Mastering Technology's...
Colleges encourage faculty to go high tech
By Ronald Roach
T o get students proficient and comfortable with the Internet and the latest information technology, Morris Brown College officials have required its undergraduates to participate in a laptop purchase program this fall, one of the first ever such initiatives at a historically Black institution. Through campus-wide wireless Internet connections, the laptops provide their owners constant connectivity to the World Wide Web, a move that is sure to increase student use and awareness of the Internet.
At the same time, the college donated individual laptops to Morris Brown faculty in a gesture to encourage them to establish online learning opportunities for their students. "We wanted to reward our faculty and provide them an incentive to incorporate information technology into their courses," says Dr. Charlyn Harper Browne, dean of faculty at Morris Brown College in Atlanta.
Morris Brown College officials believe they are taking a pragmatic approach to motivating faculty to embrace the use of advanced information technology. Such pragmatism recognizes that faculty are needing as much — if not more—attention than students with adapting to new technology.
The devotion of resources and special attention to faculty also means that institutions are asking their teachers to shoulder the greatest burden as information technology gets incorporated in the classroom.

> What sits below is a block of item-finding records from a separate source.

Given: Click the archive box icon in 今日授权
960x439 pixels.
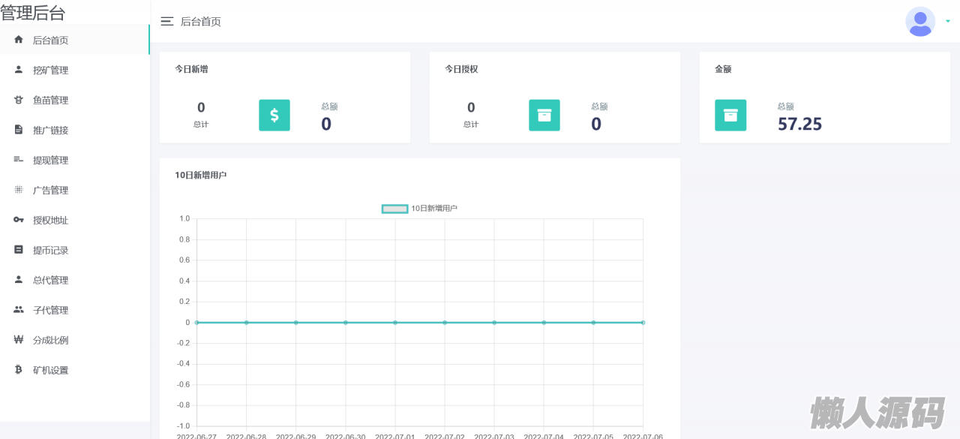Looking at the screenshot, I should [x=545, y=116].
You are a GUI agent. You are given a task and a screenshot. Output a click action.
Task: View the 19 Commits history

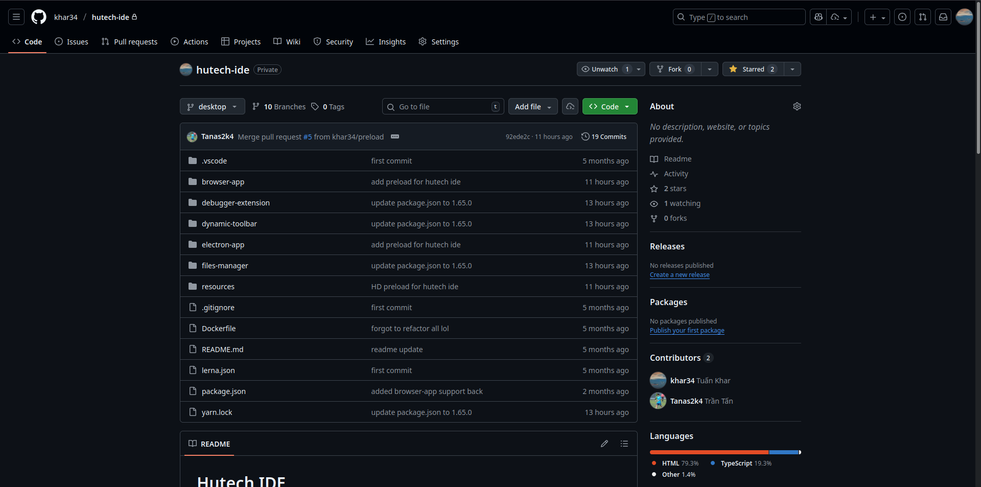(x=604, y=136)
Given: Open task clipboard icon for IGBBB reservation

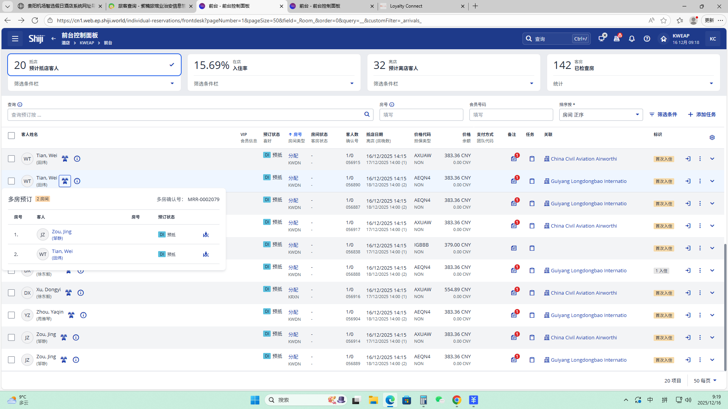Looking at the screenshot, I should [x=532, y=248].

Nationally, surveys document the steady increase of information technology in the college classroom. The Campus Computing Survey, undertaken annually by Dr. Kenneth C. Green, a
visiting scholar at the Claremont Graduate University in California, reports that more faculty members are incorporating technology resources in their courses. Three-fifths (59.3 percent) of college courses include the use of electronic mail, up from 54 percent in 1999, 44 percent in 1998, and 20.1 percent in 1995. More than two-fifths (42.7 percent) of college courses now incorporate World Wide Web resources as a component in the course. In 1995, Web use was 10.9 percent, 33.1 percent in 1998 and 38.9 percent in 1999. Nearly a third (30.7 percent) of all college courses have a Web page, compared to 28.1 percent in 1999, 22.5 percent in 1998 and 9.2 percent in 1996.